Second, be aware that many drugs exacerbate tinnitus (T). Common over-the-counter drugs can be 'ototoxic', i.e. sneaky T amplifiers such as aspirin and paracetamol. Sleeping pills (benzodiazepines) and steroids, such as prednisone, that are sometimes prescribed for SSNHL are also ototoxic, as are many anti-depressants. So, if you're on meds, they could be heightening T symptoms. Don't stop taking prescribed drugs without speaking with your GP about risks and alternatives! I just think it helps to know that noise can be worsened when taking necessary medication.

Third, relaxation is key to both calming anxiety and managing symptoms. I've been trying cranio-sacral therapy recently and I'm finding it helpful. I think the therapy is largely managed breathing and meditation, but every little helps.

Nothing 'cures' T, but anything that works to help us relax, especially helping with sleep, I think is worth trying. Take a look at Dr Jeffrey Thompson's Delta Sleep sounds for sleeping at night. These sounds work for me, they might help you. amazon.co.uk/Delta-Sleep-Sy...

It takes time, but habituation is possible. You are not alone in thinking that habituation isn't going to happen for you: it's ridiculous; the T is too loud; it's going to drive me insane, or worse. Many of us have been exactly where you are now. Truly, we have.

I hope you soon find your own route through the tangle. The path is individual for each of us.

Thanks bridgeit. I will remember your last 2 paras especially.

Hi G&B.

In a word YES, it will get better as the Doc says.

You are in the early days part when it comes to Tinnitus and Hyperacusis, the H is treatable and can be improved, some people even say it goes completely.

You are already on the road to tinnitus recovery as you have started CBT which in my opinion is one of the best self management tools there are, it will help you understand the mechanism of tinnitus, why it does what it does and how you can help yourself overcome the challenge. Your brain is an amazing thing and will adapt to the sounds,however loud, pitch, intensity, pattern etc, YOU WILL get there, it's not instant but it will happen but you must allow it to happen and not fight it, fighting tinnitus is a fast train to nowhere and only gives it importance and keeps you in the loop, your brain will turn down the volume or perception of T, if you allow it to.

Your CBT will teach you how to do this and like the rest of us, it will fade into the background and become your normal.

Thoughts of suicide are very common with the onset of tinnitus,please you are not alone with those thoughts but please talk to someone about it, sometimes that is all it takes.

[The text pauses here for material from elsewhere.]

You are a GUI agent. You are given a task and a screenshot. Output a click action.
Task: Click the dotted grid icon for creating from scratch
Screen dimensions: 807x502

I'm an old timer I guess with T, I got it when I was 18 and now I'm an old crumbly 48,however the best parts of my life have been with tinnitus in it, tinnitus is part of you and me, not you or me are part of tinnitus. Each day is a step closer to your goal, one step at a time, you will get there.

Always have hope because hope is all you need.

If I can help any further,just message, you are not on your own....YOU HAVE GOT THIS🙂

doglover1973 profile image
doglover1973 in reply to Matt489

Great post Matt. Very encouraging! Thank you.

Thanks, Matt, for this very helpful post.